Selon le communiqué officiel, cette décision intervient après de vastes consultations sur le rôle des offices dans la construction de logements et d’infrastructures locales, tout en maintenant leur mission essentielle de protection des bassins hydrographiques et de prévention des inondations.
«L’approche améliorée de l’Ontario prévoit des offices régionaux axés sur les bassins hydrographiques, fonctionnant selon des normes provinciales uniformes, des outils modernes et des capacités renforcées», a déclaré Todd McCarthy, ministre de l’Environnement, de la Protection de la nature et des Parcs.
M. McCarthy a mentionné que les limites régionales ont été optimisées pour mieux refléter les besoins et les relations locales, à la suite des consultations de l’automne dernier.

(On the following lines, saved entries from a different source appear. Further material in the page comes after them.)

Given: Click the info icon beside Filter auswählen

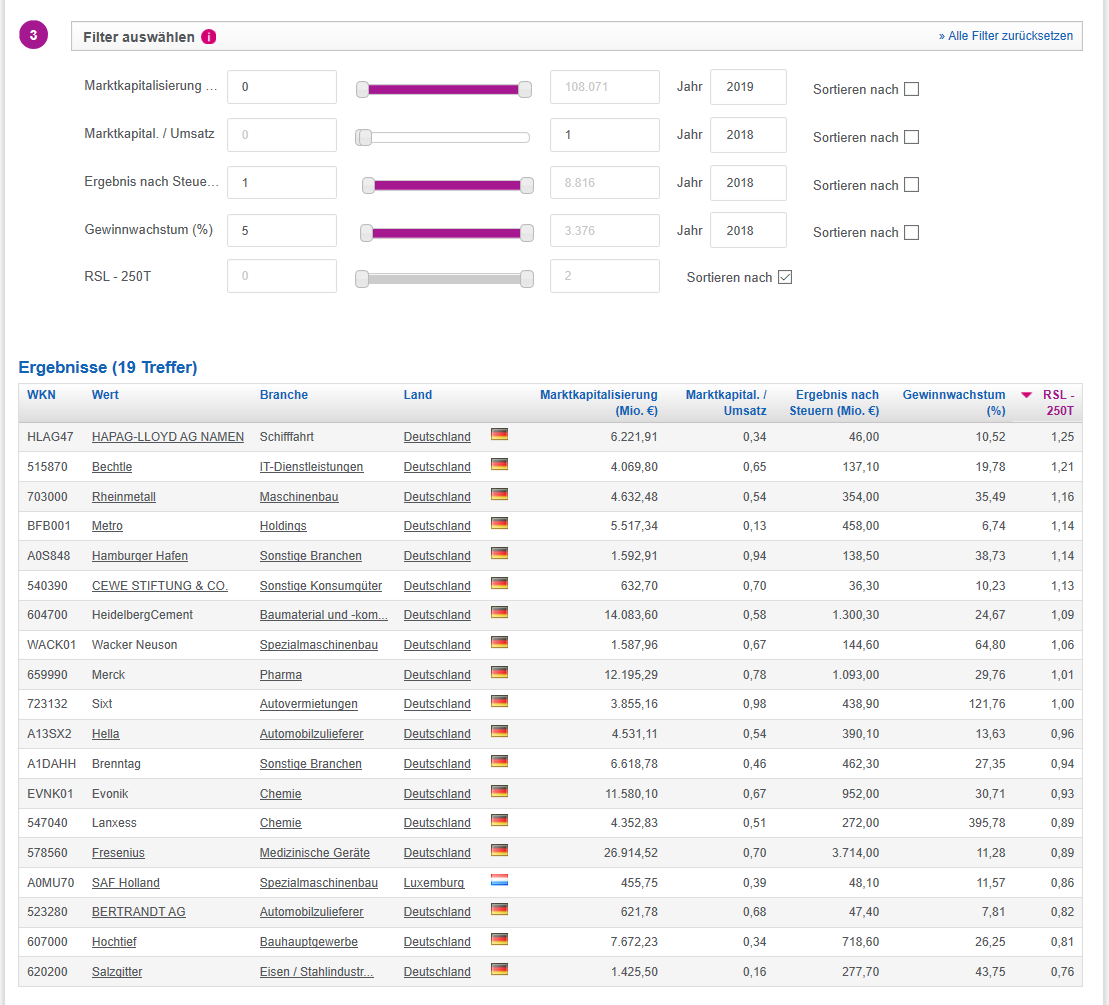Looking at the screenshot, I should [x=209, y=37].
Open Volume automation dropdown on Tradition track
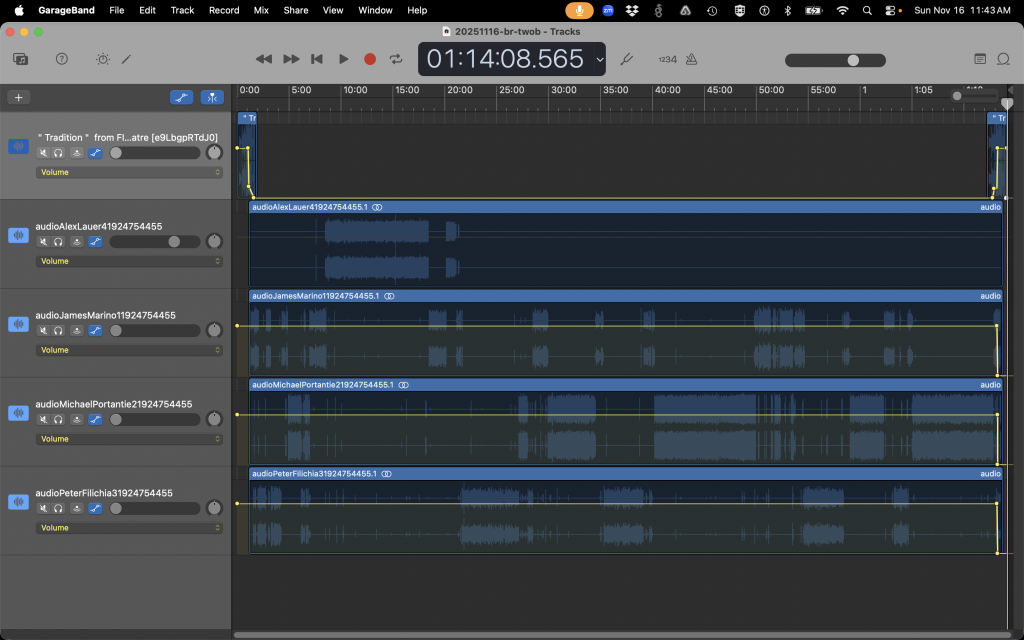 [x=129, y=172]
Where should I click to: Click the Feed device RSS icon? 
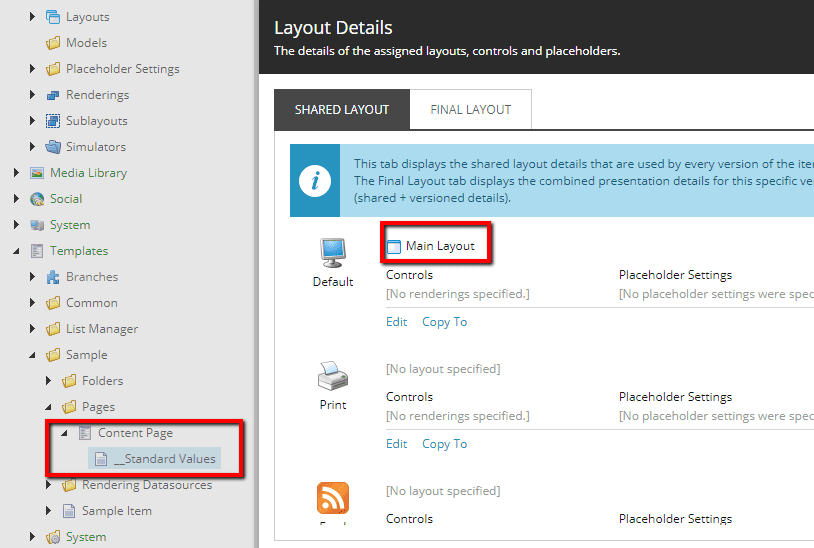pos(332,498)
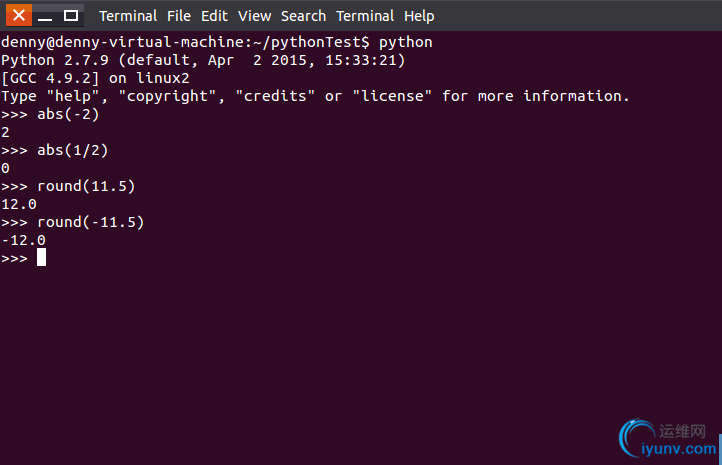This screenshot has height=465, width=722.
Task: Click the round(11.5) command line
Action: coord(68,186)
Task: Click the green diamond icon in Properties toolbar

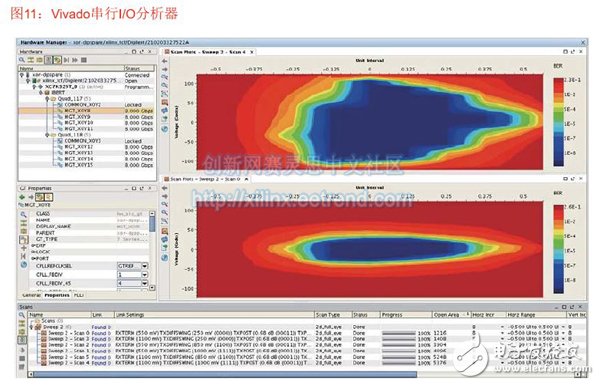Action: [x=22, y=197]
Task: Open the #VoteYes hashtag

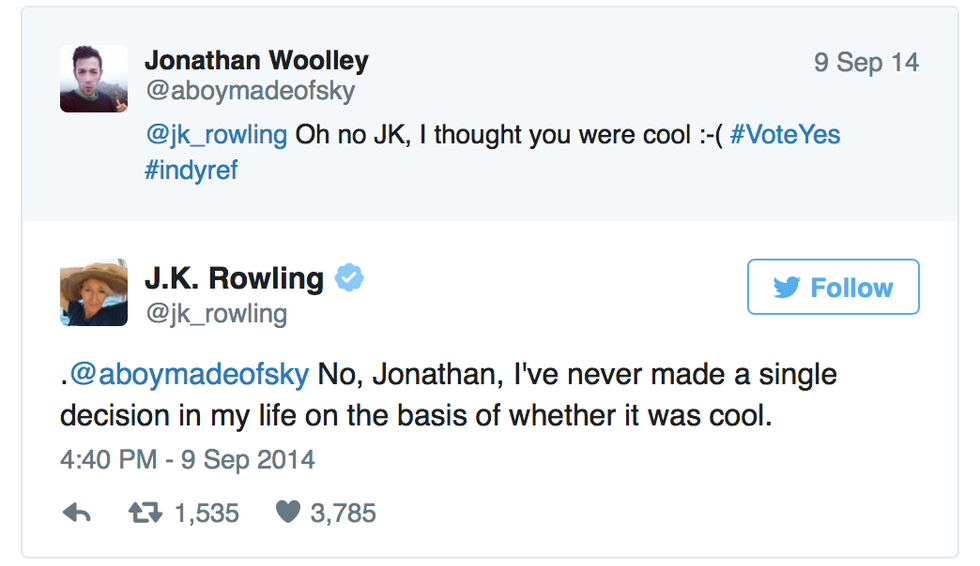Action: [x=784, y=135]
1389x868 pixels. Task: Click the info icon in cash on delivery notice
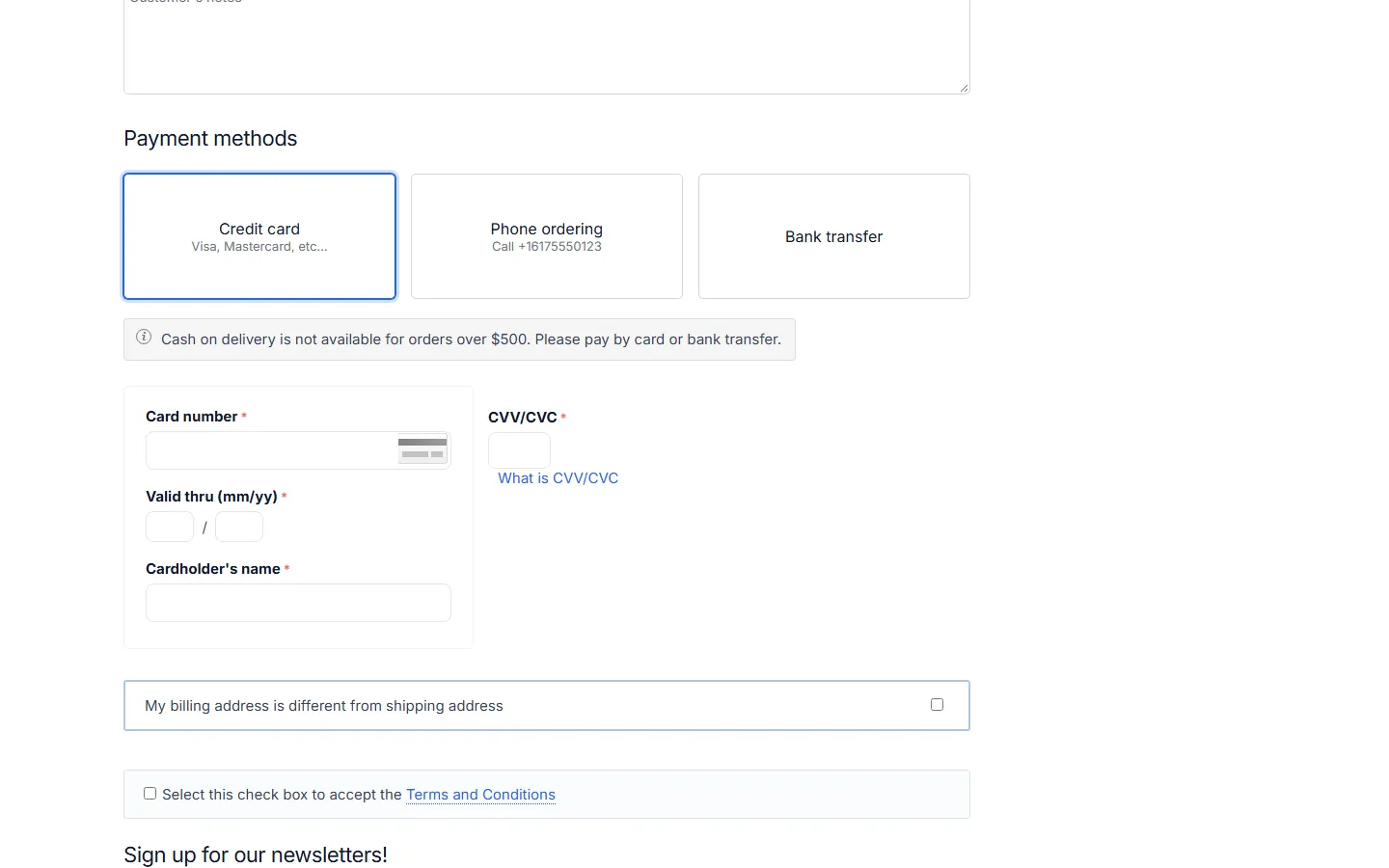point(144,337)

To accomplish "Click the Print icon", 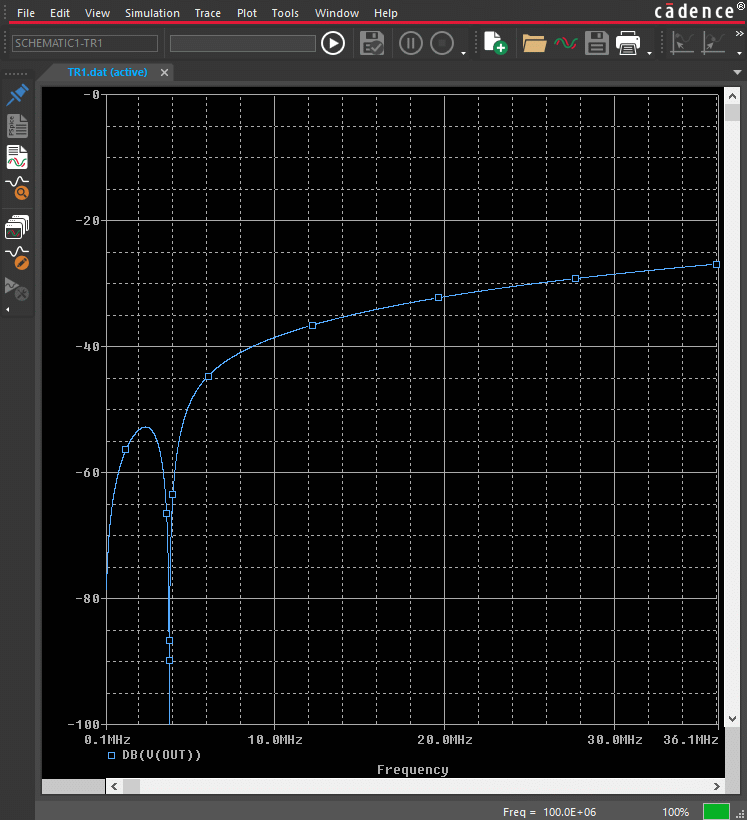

Pour le système actuel, dit-il, composé de 36 offices indépendants, il présente des politiques et des processus variés, entraînant des normes incohérentes et des retards pour les constructeurs, propriétaires fonciers et agriculteurs.
En fait, la création de cette nouvelle Agence ontarienne de protection de la nature (AOPN) vise justement à encadrer cette réorganisation et à définir les limites des futurs offices régionaux.
Le gouvernement prévoit déposer prochainement des amendements à la Loi sur les offices de protection de la nature, qui, s’ils sont adoptés, permettront le regroupement officiel au début de 2027.
D’ailleurs, l’Office de protection de la nature de l’Ontario (OPCA) coordonnera cette transition afin d’améliorer le service à la clientèle, la cohérence des décisions et la gestion des bassins versants à l’échelle provinciale.
Grâce à une supervision centralisée, le nouveau système permettra de réduire les doublons administratifs, à réaffecter les ressources aux services de première ligne et à offrir davantage de cohérence et de transparence aux municipalités et aux demandeurs de permis.
Les programmes essentiels, comme la gestion des bassins hydrographiques, la gestion des risques naturels et la protection des sources d’eau, resteront inchangés.
Cependant, afin de préserver l’expertise locale, chaque office régional devra mettre en place un ou plusieurs conseils de bassin versant, chargés de définir les priorités locales en matière de conservation.
Les offices demeureront sous administration municipale, mais certaines municipalités de palier inférieur ne seront plus considérées comme des participants directs à un office.
Le directeur général de la conservation de l’Ontario, Hassaan Basit, a souligné l’importance de cette étape, soulignant qu’«en mettant sur pied un système moderne et plus unifié, nous protégeons l’expertise locale tout en soutenant les programmes de première ligne essentiels aux collectivités».
Pour bien soutenir cette transition, l’Office de protection de la nature de l’Ontario (OPCA) recevra un financement annuel de 3 millions de dollars à compter de 2026 selon la province, destiné à appuyer les offices de protection de la nature et à renforcer leurs programmes après la réorganisation.
Toutefois, ces mesures s’inscrivent dans le plan global du gouvernement de Doug Ford visant à moderniser le système fragmenté des offices de conservation, à rationaliser le partage des ressources et à mieux répondre aux besoins des communautés ontariennes.